Vitoriosa a Revolução de Outubro, Trotsky é nomeado Ministro da Guerra e passa grande parte do tempo viajando por todo país num trem blindado. No trem, além das atividades militares, ele escreveu muito e publicou um jornal chamado V Puti (No Caminho), onde diariamente se noticiava as ações e as batalhas ocorridas.
Servindo ao leitor
Os jornais de Trotsky sempre faziam muito sucesso. “Isso não surpreende a ninguém que revise as coleções dos jornais e os compare: os jornais de Trotsky tinham muito mais brilho e força de expressão”, diz Deutscher em O Profeta Armado. Mas por que seus jornais atraíam tanto os leitores?

Logicamente, são inúmeros os fatores que podem nos levar a fazer um jornal atraente e escrever belos textos. No entanto, um deles é imprescindível: a sensibilidade para com os problemas humanos. Trotsky gostava de dizer que seus jornais não serviam para explicar nada ao leitor, mas sim, serviam ao leitor.

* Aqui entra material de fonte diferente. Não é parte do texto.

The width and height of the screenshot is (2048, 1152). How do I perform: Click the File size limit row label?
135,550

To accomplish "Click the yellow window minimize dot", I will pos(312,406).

Acostumados a serem tratados pela imprensa burguesa como ignorantes, objetos descartáveis, imbecis que precisam ser educados, os trabalhadores, quando encontram um jornal que os trata como o que realmente são – sujeitos -, tendem a ouvir melhor as suas idéias e a sentir que ali está alguém que se interessa por eles.
“Caros colegas jornalistas: o leitor lhes suplica que evitem dar-lhes lições, fazer sermões ou serem agressivos, mas sim, que descrevam clara e inteligivelmente o que se passou, onde e como. As lições e as exortações ressaltarão por si mesmas”, aconselha.

A preocupação em escrever de forma clara, saber relacionar os fatos entre si e baixar tudo à terra, com exemplos concretos, eram outros atributos do jornalismo de Trotsky. Ele não usava o jornal apenas como agitador, no sentido de abrir suas páginas para noticiar fatos ou agitar bandeiras. Seus jornais eram fundamentalmente órgãos de propaganda. Ele escrevia artigos que tinham uma carga explicativa muito grande.

Em síntese: para Trotsky é preciso fazer um jornal para um leitor vivo, desperto para a luta diária pela vida e para os problemas políticos. O leitor tem necessidade de que se manifeste interesse por ele, ainda que nem sempre ele saiba exprimir esse desejo. Foi movido por essa idéia e com esse leitor em mente que ele conseguiu fazer jornais socialistas que se esgotavam no ato, disputados avidamente por operários, soldados e camponeses, estivessem onde estivessem.